Estes “novos sujeitos exigem novas estruturas” e entre essas estruturas está o processo democrático. Querem e precisam fazer-se ouvir; não podem e não querem ser considerados e tratados como objetos; estão a questionar a atual forma de viver a democracia, com seus ritos e com seu arcabouço jurídico. Tal modelo de democracia não mais responde a seus anseios e necessidades como seres políticos (doc 91 n.32).

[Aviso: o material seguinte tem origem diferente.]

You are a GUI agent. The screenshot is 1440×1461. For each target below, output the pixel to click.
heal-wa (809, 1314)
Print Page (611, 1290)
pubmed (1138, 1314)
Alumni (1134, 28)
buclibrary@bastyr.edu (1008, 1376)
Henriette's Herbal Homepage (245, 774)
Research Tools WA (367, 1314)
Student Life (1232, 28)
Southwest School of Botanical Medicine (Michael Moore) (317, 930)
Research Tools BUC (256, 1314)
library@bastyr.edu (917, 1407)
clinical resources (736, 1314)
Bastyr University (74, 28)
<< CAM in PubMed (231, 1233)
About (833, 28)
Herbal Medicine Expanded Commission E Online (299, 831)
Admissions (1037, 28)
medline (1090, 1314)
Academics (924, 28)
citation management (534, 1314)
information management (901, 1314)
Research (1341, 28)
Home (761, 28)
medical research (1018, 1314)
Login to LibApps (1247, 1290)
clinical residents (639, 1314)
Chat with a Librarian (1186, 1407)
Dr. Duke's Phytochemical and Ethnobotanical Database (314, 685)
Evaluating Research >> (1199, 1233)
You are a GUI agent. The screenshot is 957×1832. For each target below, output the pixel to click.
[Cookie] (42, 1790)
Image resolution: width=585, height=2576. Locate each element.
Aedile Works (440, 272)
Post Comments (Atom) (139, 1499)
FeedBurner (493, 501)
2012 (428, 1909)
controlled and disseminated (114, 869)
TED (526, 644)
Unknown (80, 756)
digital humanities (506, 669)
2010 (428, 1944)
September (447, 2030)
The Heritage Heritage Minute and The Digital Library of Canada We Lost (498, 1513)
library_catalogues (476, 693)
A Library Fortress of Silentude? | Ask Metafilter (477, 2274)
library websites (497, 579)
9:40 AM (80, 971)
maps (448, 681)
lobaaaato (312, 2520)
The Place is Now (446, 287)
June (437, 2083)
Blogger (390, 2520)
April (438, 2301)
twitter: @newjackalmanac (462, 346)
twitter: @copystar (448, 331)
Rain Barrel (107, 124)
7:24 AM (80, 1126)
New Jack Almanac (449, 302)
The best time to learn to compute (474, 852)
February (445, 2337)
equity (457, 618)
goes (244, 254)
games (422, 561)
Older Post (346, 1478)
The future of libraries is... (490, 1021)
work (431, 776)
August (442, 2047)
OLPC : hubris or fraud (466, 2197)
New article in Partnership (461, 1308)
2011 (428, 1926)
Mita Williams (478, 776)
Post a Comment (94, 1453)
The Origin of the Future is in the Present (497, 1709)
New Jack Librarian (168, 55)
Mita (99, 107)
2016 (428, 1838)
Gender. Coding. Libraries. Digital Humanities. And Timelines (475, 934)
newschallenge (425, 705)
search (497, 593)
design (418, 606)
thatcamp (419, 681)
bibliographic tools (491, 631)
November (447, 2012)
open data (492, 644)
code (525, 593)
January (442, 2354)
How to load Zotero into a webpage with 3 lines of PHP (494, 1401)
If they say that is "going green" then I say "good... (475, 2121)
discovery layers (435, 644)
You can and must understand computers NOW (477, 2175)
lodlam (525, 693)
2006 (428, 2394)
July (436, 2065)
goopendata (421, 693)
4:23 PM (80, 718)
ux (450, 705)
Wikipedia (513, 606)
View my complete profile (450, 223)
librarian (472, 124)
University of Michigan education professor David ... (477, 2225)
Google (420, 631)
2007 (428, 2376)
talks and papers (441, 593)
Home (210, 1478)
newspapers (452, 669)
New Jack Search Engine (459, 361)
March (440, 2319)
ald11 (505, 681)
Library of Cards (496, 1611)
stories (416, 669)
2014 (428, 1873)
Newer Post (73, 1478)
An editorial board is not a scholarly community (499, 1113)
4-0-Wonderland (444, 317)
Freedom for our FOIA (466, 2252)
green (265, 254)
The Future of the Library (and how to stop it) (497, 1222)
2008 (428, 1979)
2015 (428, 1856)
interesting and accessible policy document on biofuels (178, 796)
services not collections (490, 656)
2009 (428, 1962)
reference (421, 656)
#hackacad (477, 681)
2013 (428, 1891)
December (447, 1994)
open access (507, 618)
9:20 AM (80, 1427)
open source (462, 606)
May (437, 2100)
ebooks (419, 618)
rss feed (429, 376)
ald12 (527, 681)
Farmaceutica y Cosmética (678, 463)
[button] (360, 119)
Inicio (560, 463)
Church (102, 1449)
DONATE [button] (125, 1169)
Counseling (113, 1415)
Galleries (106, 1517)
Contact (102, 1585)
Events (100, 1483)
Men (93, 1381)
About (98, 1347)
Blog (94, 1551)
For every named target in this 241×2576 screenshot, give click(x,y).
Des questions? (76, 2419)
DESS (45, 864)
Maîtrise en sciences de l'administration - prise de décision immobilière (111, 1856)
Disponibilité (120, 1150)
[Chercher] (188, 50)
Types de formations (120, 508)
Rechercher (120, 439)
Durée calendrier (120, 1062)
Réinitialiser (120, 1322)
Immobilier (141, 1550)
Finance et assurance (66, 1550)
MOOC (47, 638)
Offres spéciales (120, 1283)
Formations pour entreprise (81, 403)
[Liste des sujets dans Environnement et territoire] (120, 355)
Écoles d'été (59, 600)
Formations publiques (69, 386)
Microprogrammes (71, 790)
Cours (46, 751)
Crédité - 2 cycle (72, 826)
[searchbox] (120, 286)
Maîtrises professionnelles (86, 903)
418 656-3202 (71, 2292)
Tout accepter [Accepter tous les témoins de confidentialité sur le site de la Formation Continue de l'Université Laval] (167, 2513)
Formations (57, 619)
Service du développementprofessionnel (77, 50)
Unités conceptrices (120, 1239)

O documento ainda reforça que “a Democracia deve ser assumida por grupos aos quais até então havia sido negada”. Para que este processo se torne efetivo é necessário o reconhecimento do caráter pluricultural da nação e o direito à identidade cultural, individual e coletiva; da igual dignidade das culturas, rompendo com a supremacia institucional da cultura ocidental; do caráter do sujeito político dos povos de comunidades indígenas, rurais, ribeirinhas e quilombolas, superando o tratamento tutelar destes povos como objetos de políticas ditadas por terceiros; o reconhecimento das diversas formas de participação, consulta e representação direta de povos indígenas, camponeses e afrodescendentes (n.36).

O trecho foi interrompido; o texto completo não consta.